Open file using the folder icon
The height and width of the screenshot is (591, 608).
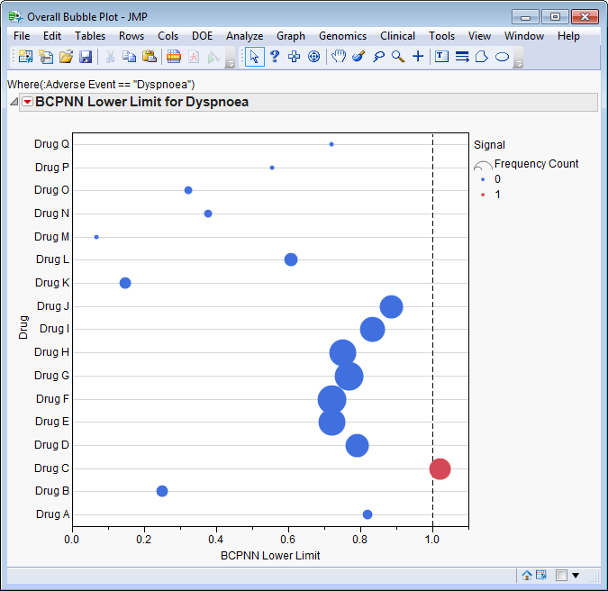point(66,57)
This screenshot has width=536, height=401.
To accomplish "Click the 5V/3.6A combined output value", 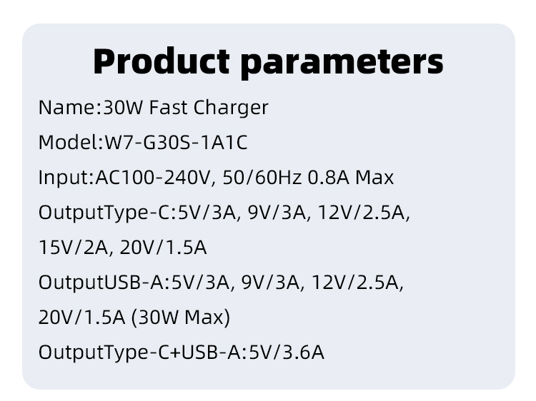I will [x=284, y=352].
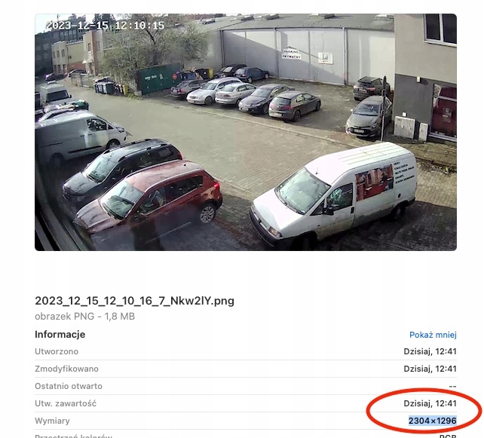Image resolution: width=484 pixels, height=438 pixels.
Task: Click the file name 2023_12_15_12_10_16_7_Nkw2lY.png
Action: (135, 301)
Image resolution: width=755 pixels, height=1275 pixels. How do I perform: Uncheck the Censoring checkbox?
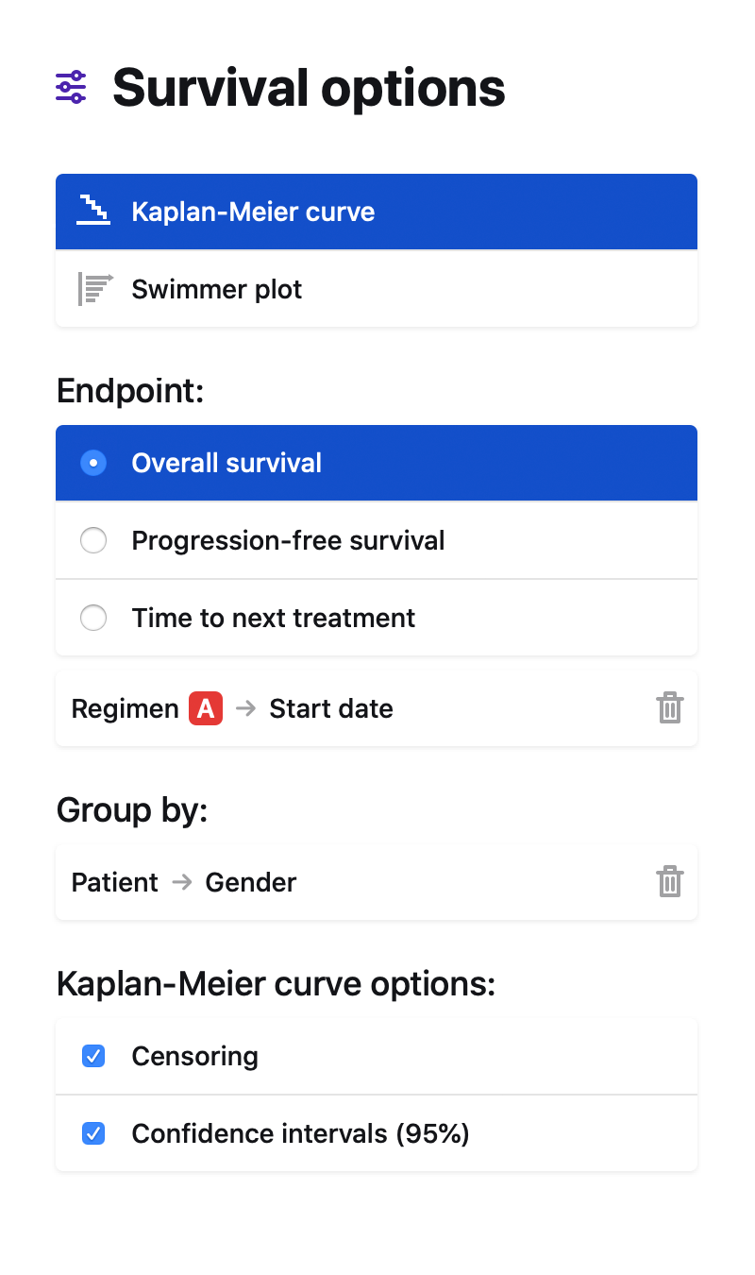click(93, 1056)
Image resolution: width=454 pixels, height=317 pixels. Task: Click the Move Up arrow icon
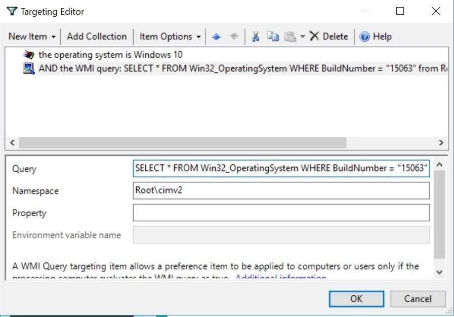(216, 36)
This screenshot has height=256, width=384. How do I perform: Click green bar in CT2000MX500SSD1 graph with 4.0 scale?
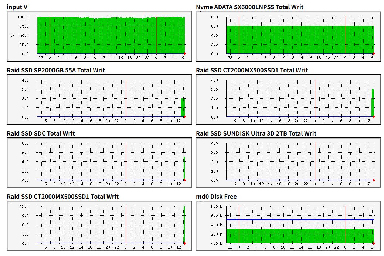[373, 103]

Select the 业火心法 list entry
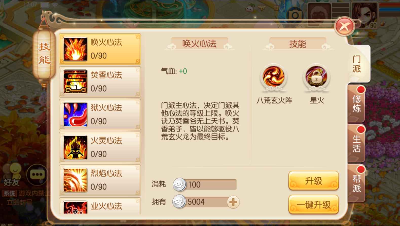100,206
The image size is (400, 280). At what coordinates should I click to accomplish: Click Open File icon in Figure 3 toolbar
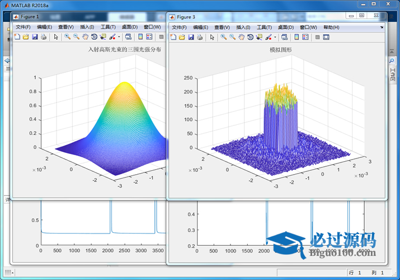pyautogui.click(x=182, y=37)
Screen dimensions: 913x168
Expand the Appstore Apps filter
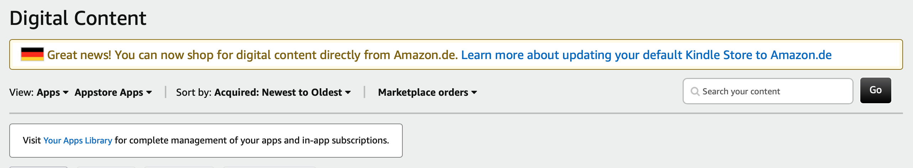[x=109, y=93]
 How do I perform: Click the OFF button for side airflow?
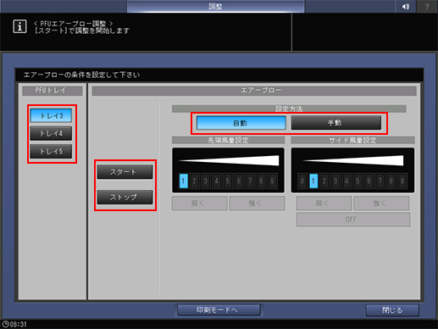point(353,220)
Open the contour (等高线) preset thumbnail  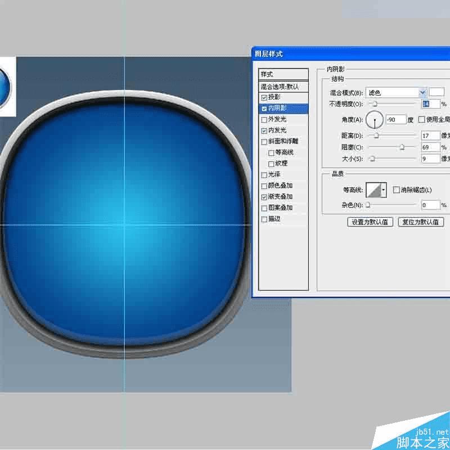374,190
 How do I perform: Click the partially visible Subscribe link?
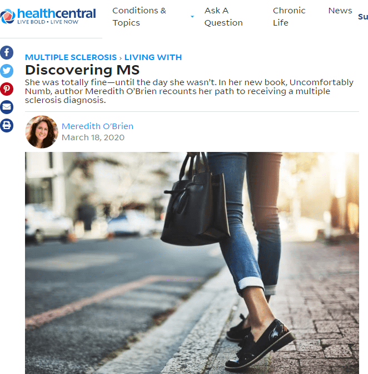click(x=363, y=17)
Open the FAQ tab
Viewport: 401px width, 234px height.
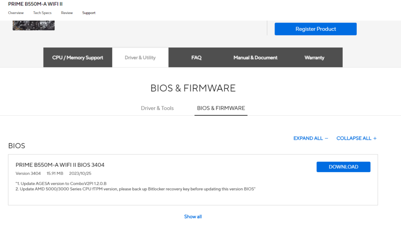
───
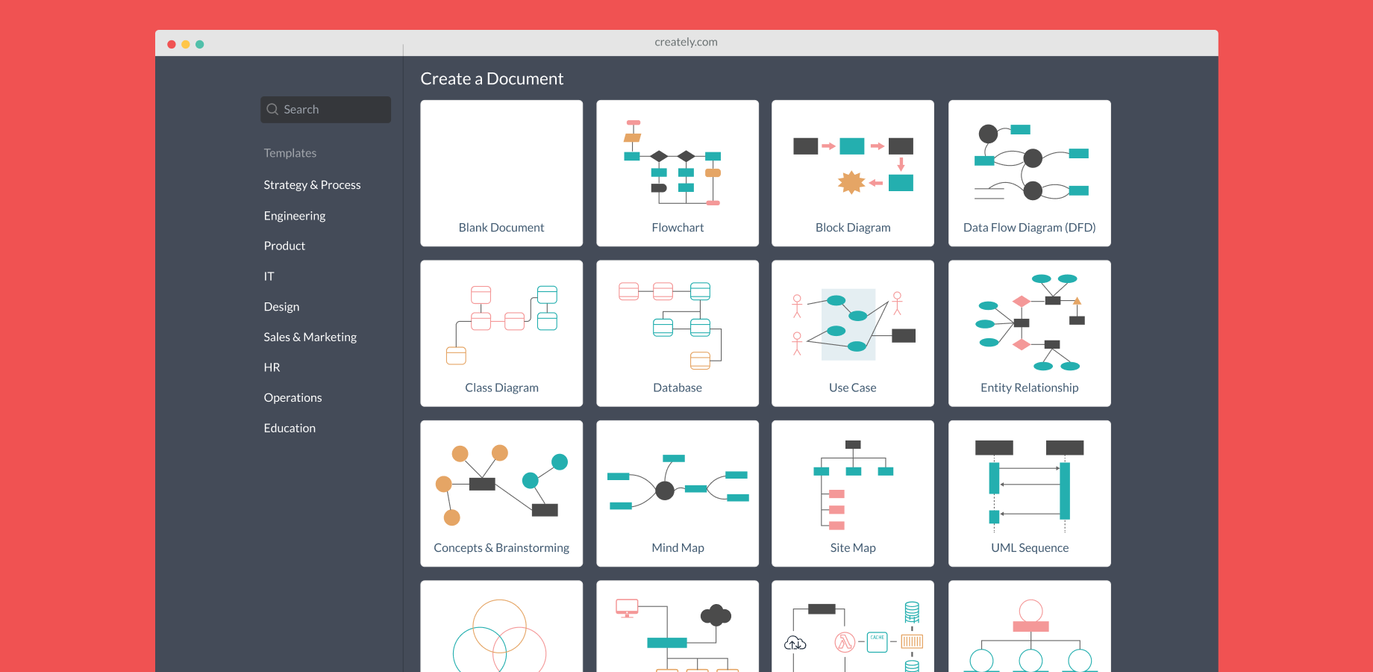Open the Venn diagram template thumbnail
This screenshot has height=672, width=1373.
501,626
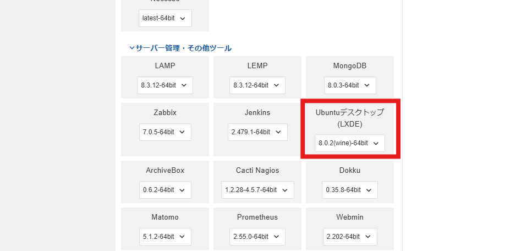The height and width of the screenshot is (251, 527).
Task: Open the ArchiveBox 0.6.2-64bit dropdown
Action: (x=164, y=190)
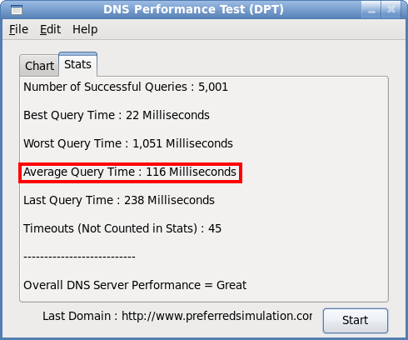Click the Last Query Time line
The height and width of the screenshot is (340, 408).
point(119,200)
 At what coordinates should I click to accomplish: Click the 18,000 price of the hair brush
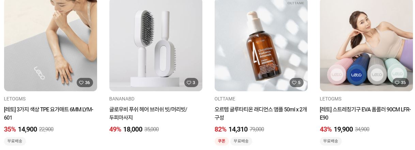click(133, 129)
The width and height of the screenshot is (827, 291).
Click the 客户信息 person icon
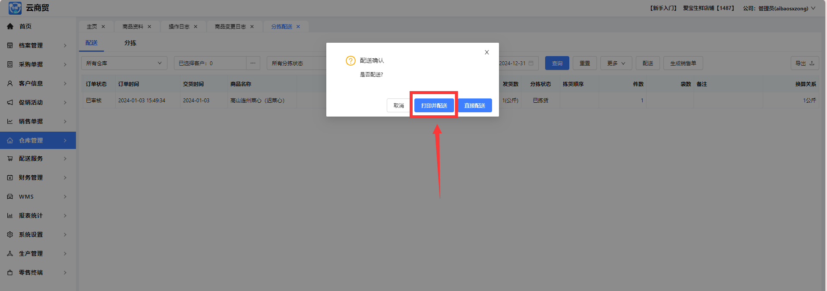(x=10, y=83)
───
Please output the lines above beginning at the line with "Open file using the folder icon" and ending after the line with "This screenshot has width=536, height=401.", precisely as written and with no pictures.

Open file using the folder icon
The height and width of the screenshot is (591, 608).
point(66,57)
This screenshot has width=536, height=401.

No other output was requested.